Now typically, we would create a virtual template on the hub. And on the spokes, we would create tunnel interfaces. However, in a full mesh environment, we would also create virtual templates on the spokes for spoke‑to‑spoke communication.
Tunnel Interface:
The branch routers, also known as spokes, will also require the creation of virtual templates. However, before we can create them, we also need to create tunnel interfaces, and the reason why we need to create tunnel interfaces in addition to the virtual templates is because this will allow the spokes to connect to the hub.
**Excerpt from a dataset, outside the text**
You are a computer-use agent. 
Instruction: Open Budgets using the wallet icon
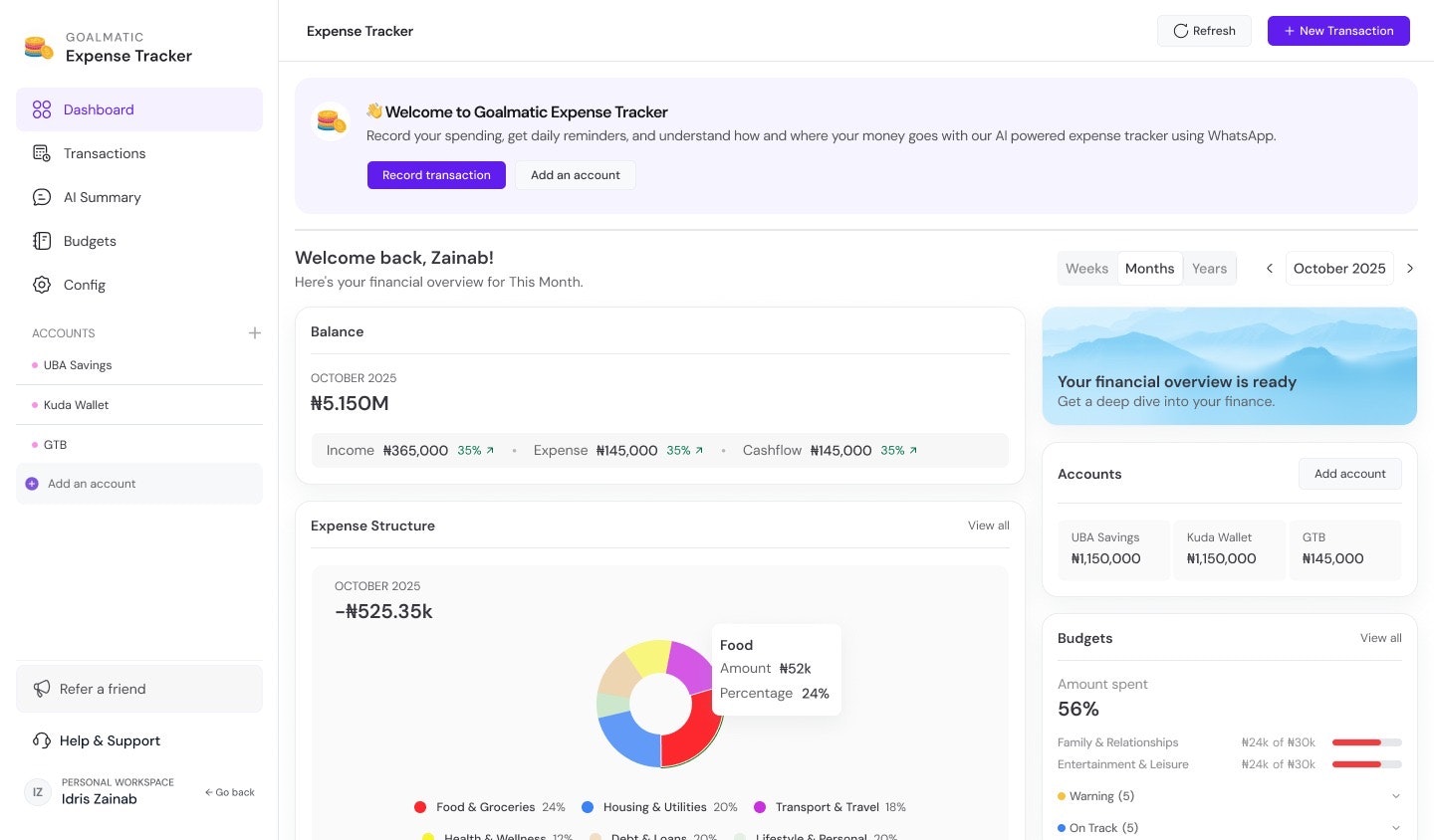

For the Tunnel Interface we will assign IP addresses, set the MTU, MSS, tunnel source and the tunnel destination, if required NHRP network ID, NHRP shortcut commands based on the type of deployment type (Full Mesh). Finally, we need to attach the IPsec profile.
Conclusion:
FlexVPN is theoretically huge concept because it built upon IKEv2 and offers wide variety of features and practically offers simplified VPN deployment. I don’t want to go with the pages of theoretical information. It is brief introduction about FlexVPN and it’s components. This information is helpful to understand the configuration of FlexVPN which we are going to see in another article.